In Istanbul, living in the present moment is a form of defiance.
Marzipans. All photos of Istanbul vitrines and shop displays by JZ.
A sparrow was sipping water from a half-filled glass in an Istanbul café Wednesday morning. Customers had their lunch outside, thanks to the warm weather, and chatted about the latest episode of Sherlock, screened hours after the terror attack on the city’s Reina nightclub on New Year’s Eve, which killed 39 people. Two cats were fed leftovers; a stray dog watched the scene from a safe distance. The terror threat level had been raised as high as it would go, not only because of the Reina attack, but also a simultaneous attack in the capital Ankara that had been foiled at the last minute, not to mention many more that had been thwarted in the past month. But this did not at all seem like a city under threat.
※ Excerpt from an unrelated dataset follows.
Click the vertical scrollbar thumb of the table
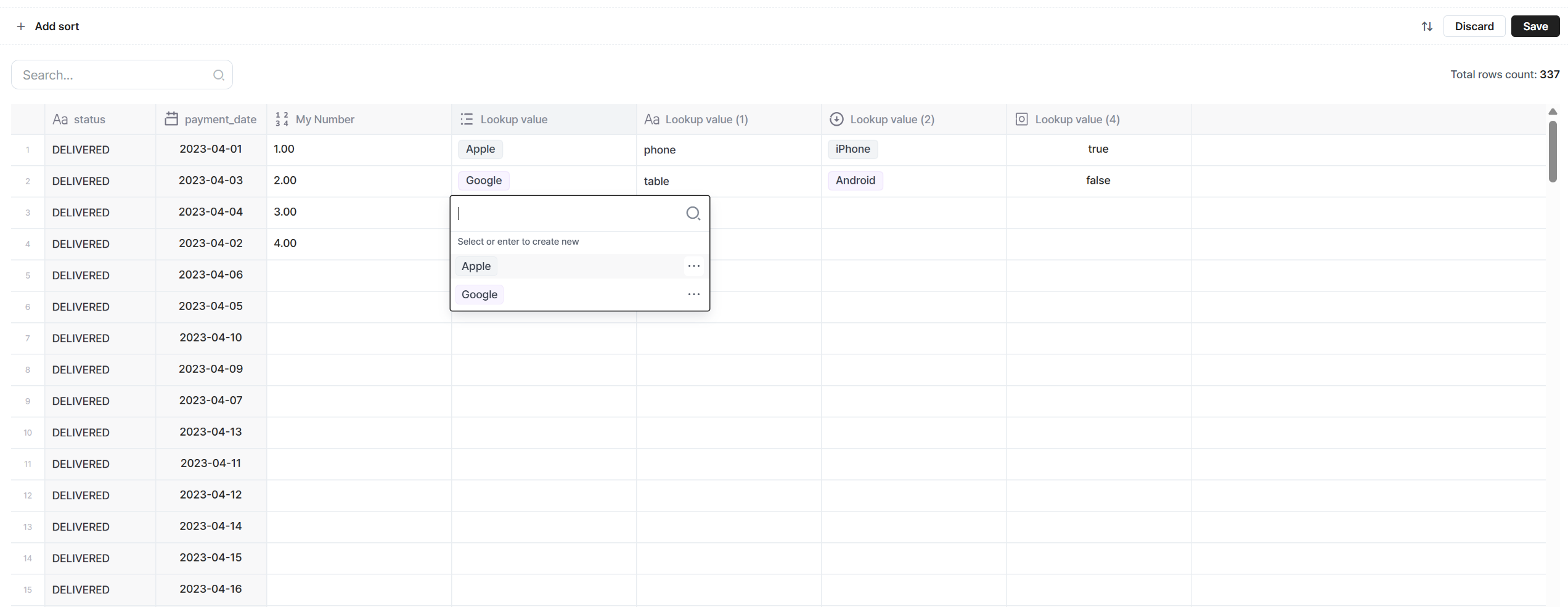Viewport: 1568px width, 607px height. click(x=1553, y=151)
How do Istanbulites do it? It is a hard trick to pull, this immediate return to normality. Some consider it an expression of powerlessness, but I find wisdom in the ability to counter shock with calm. After the suicide attack at the Ataturk Airport in June, the scene was cleaned of signs of chaos in a matter of hours. The shattered glass was swept away, airport personnel reopened their desks, baristas served overpriced Caramelattes to travelers—it didn’t really feel as if 45 people had died hours earlier. And yet those people were not trying to erase history. Living in the present moment, for them, was a form of defiance, not amnesia.